Further, pursuant to Rule 11(a) of the Rules Governing § 2255 Proceedings and Rule 22(b)(1) of the Federal Rules of Appellate Procedure, the Court considers whether to issue a certificate of appealability of this final order adverse to the petitioner. A certificate is required for cases in which the court dismisses an unauthorized second or successive collateral attack for lack of jurisdiction. Sveum v. Smith, 403 F.3d 447, 448 (7th Cir. 2005) ( per curiam ). A certificate of appealability may issue "only if the applicant has made a substantial showing of the denial of a constitutional right." 28 U.S.C. § 2253(c)(2); see Tennard v. Dretke, 542 U.S. 274, 282 (2004); Ouska v. Cahill-Masching, 246 F.3d 1036, 1045 (7th Cir. 2001). To make such a showing, the petitioner must "demonstrate that reasonable jurists could debate whether [the] challenge in [the] habeas petition should have been resolved in a different manner or that the issue presented was adequate to deserve encouragement to proceed further." Ouska, 246 F.3d at 1046; accord Tennard, 542 U.S. at 282; Slack v.
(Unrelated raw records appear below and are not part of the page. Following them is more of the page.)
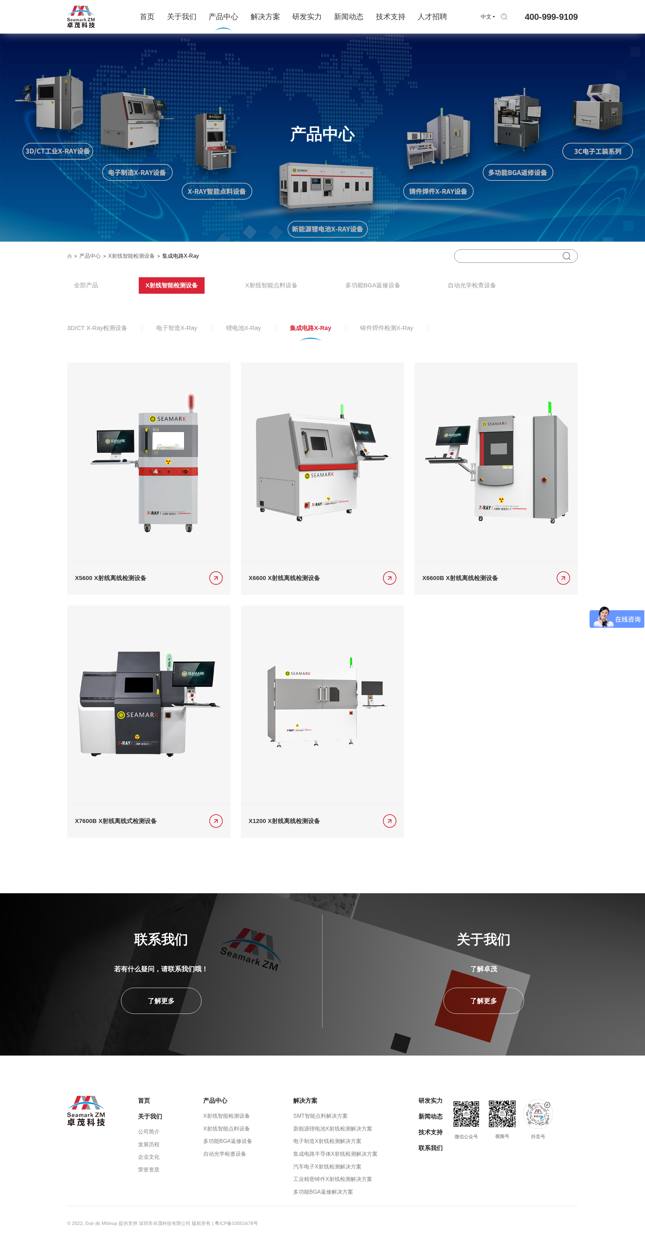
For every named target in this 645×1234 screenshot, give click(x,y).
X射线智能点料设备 (271, 285)
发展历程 (149, 1144)
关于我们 (182, 16)
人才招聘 (432, 16)
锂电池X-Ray (243, 328)
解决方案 (265, 16)
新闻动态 (348, 16)
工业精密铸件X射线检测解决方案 (332, 1179)
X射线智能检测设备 (131, 256)
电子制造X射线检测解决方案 (327, 1141)
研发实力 (307, 16)
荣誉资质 (149, 1170)
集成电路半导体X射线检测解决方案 (335, 1154)
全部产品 (86, 285)
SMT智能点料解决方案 (320, 1116)
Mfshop (109, 1223)
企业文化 (149, 1157)
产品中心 (223, 16)
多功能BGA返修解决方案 (323, 1192)
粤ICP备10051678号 (236, 1223)
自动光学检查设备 (472, 285)
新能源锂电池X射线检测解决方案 (332, 1129)
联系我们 (431, 1148)
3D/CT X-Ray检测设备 (97, 328)
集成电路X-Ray (180, 256)
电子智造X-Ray (176, 328)
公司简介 (149, 1132)
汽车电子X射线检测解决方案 (327, 1166)
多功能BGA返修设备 (372, 285)
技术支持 (390, 16)
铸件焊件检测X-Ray (386, 328)
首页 (147, 16)
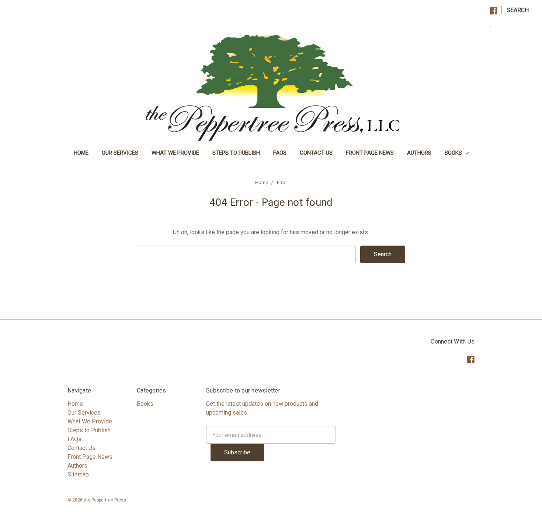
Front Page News (370, 152)
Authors (419, 152)
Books (454, 152)
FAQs (279, 152)
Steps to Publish (236, 152)
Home (81, 152)
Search (518, 10)
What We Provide (175, 152)
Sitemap (78, 474)
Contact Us (316, 152)
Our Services (120, 152)
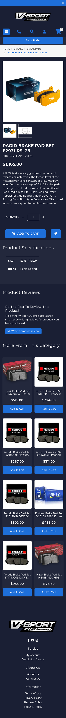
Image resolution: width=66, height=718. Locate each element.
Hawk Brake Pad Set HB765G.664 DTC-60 (17, 393)
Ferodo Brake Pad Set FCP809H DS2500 (17, 454)
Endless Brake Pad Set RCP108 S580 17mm (49, 515)
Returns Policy (33, 702)
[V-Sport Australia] (33, 17)
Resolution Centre (33, 659)
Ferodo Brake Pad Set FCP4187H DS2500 (48, 454)
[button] (56, 233)
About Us (33, 674)
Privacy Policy (33, 698)
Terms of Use (33, 693)
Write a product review (24, 331)
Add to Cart (28, 233)
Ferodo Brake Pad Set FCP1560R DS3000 (17, 515)
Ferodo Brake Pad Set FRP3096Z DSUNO (17, 576)
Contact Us (33, 678)
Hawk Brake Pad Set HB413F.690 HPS (49, 576)
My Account (33, 655)
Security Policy (33, 706)
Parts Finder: (33, 40)
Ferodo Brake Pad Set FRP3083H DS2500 (48, 393)
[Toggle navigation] (6, 32)
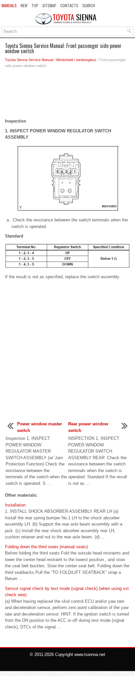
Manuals (9, 5)
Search (88, 5)
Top (34, 5)
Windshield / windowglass (76, 60)
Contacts (69, 5)
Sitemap (49, 5)
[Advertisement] (67, 95)
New (24, 5)
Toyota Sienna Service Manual (29, 60)
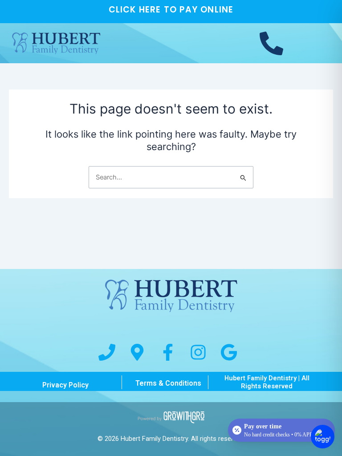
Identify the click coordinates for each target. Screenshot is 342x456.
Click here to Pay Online (171, 10)
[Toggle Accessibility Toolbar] (322, 436)
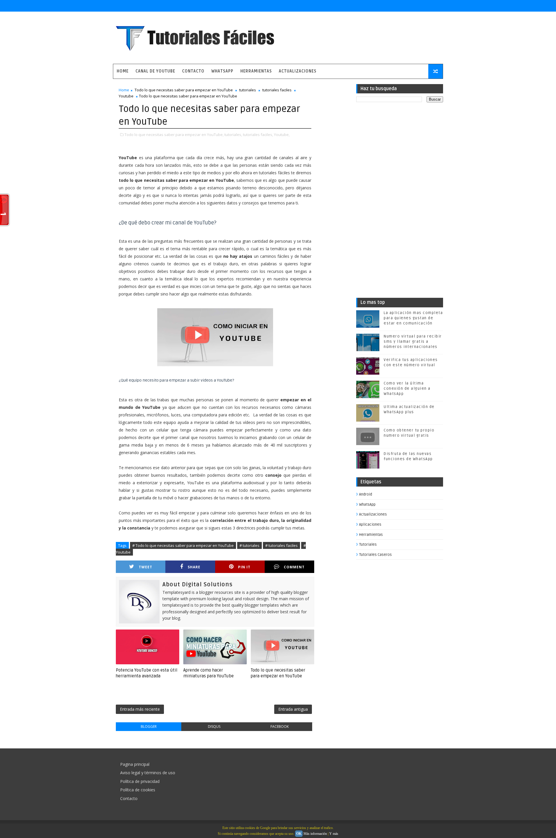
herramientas (371, 534)
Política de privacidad (140, 781)
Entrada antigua (293, 709)
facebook (279, 726)
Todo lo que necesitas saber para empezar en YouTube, (174, 134)
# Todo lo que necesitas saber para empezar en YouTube (183, 545)
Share (194, 567)
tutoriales (247, 89)
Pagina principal (134, 764)
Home (123, 71)
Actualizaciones (298, 71)
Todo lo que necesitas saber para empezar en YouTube (184, 89)
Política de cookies (137, 789)
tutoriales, (233, 134)
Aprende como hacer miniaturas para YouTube (208, 673)
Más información (315, 834)
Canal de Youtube (155, 71)
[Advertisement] (399, 202)
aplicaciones (370, 524)
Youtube (126, 96)
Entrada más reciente (140, 709)
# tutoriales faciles (281, 545)
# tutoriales (249, 545)
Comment (294, 567)
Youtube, (282, 134)
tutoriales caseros (375, 554)
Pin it (244, 567)
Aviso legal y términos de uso (147, 772)
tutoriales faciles (277, 89)
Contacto (193, 71)
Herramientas (256, 71)
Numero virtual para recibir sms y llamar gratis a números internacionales (413, 341)
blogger (149, 726)
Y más (333, 834)
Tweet (145, 567)
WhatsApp (222, 71)
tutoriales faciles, (258, 134)
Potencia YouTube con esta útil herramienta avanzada (147, 673)
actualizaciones (373, 514)
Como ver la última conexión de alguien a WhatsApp (407, 388)
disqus (214, 726)
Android (365, 494)
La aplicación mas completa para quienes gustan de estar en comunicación (413, 318)
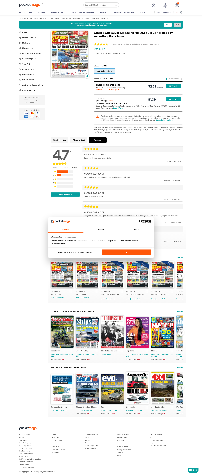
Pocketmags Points (92, 445)
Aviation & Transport (83, 12)
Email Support (57, 440)
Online (87, 443)
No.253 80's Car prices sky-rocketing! (95, 18)
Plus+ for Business (26, 454)
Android (87, 440)
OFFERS (41, 12)
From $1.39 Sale (29, 38)
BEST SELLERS (25, 12)
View (52, 297)
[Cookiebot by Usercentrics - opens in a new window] (141, 221)
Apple (87, 437)
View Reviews (65, 194)
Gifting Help (56, 452)
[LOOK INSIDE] (69, 77)
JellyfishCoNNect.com (158, 445)
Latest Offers (28, 74)
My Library (27, 43)
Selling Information (124, 450)
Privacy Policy (24, 456)
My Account (27, 48)
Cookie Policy (24, 464)
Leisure (104, 12)
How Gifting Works (58, 450)
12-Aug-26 (80, 291)
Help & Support (29, 90)
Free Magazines (25, 445)
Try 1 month (173, 99)
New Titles (23, 440)
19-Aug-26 (55, 291)
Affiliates (120, 440)
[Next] (181, 276)
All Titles (22, 437)
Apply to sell (121, 452)
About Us (153, 437)
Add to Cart (60, 297)
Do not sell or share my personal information (76, 252)
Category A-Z (28, 69)
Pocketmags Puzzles (31, 53)
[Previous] (52, 276)
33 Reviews (115, 44)
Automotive (55, 18)
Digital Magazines (91, 448)
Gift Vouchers (28, 80)
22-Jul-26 (155, 291)
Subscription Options (164, 120)
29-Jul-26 (130, 291)
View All (180, 257)
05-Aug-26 (105, 291)
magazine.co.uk (156, 443)
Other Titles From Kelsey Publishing (72, 311)
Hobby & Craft (58, 12)
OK (126, 252)
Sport (143, 12)
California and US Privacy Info (30, 459)
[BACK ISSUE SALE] (112, 288)
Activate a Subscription (32, 85)
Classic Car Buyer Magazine (70, 18)
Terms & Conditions (26, 462)
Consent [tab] (65, 229)
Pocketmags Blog (25, 448)
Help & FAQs (56, 437)
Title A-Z (26, 64)
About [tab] (136, 229)
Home (24, 32)
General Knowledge (124, 12)
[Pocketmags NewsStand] (31, 4)
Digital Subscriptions (26, 18)
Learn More (118, 108)
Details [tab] (101, 229)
McDaniel, 529 U.S. 473, 484 (2000) (certificate of appealability should issue if the petitioner demonstrates "that reasonable jurists would find the district court's assessment of the constitutional claims debatable or wrong."). The Court finds that Stevenson has not made such a showing and, accordingly, DECLINES to issue a certificate of appealability.